_Work instructions_. Render the items beginning with the line containing "Image resolution: width=360, height=1846." and continuing through the line containing "Mein Konto (101, 586)" as a Markdown table with columns Row and Line, numbering each row and omitting any blank lines.

_Records provided_.
** START **
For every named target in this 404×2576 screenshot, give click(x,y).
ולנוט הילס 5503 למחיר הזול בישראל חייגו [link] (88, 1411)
** END **
** START **
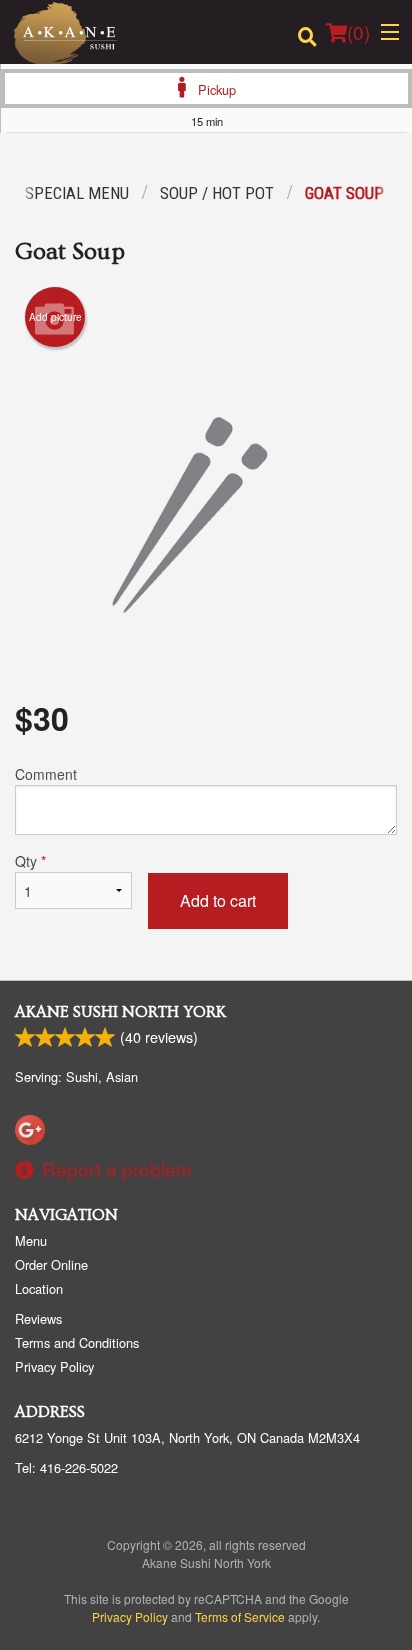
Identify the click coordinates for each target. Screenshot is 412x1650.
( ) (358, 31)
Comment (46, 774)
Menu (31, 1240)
** END **
** START **
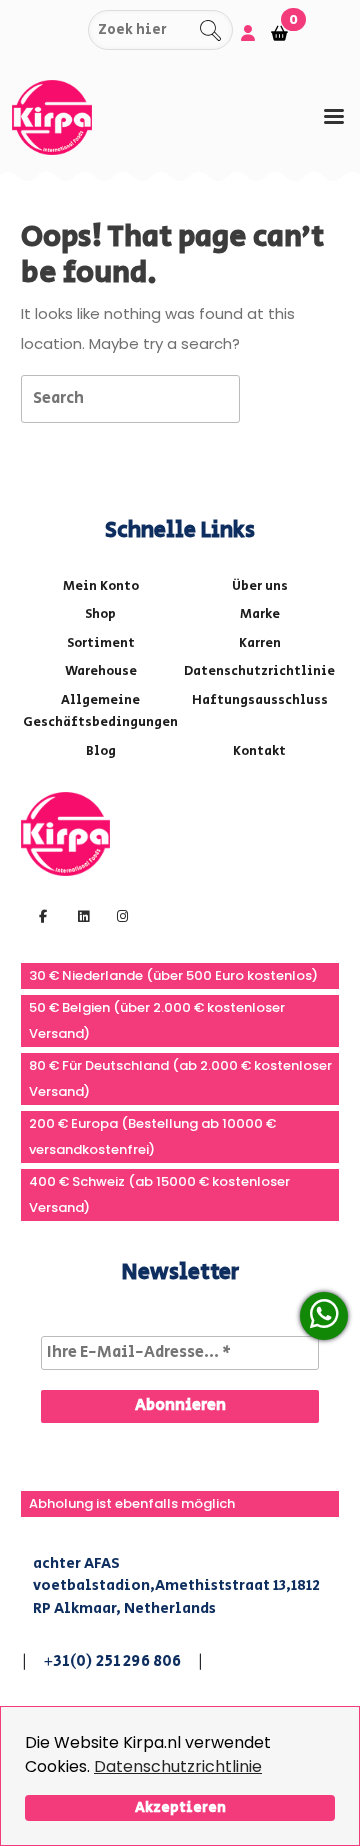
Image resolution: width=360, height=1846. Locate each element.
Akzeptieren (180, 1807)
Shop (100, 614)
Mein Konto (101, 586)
** END **
_Answer below_.
| Row | Line |
|---|---|
| 1 | Image resolution: width=360, height=1846. Locate each element. |
| 2 | Akzeptieren (180, 1807) |
| 3 | Shop (100, 614) |
| 4 | Mein Konto (101, 586) |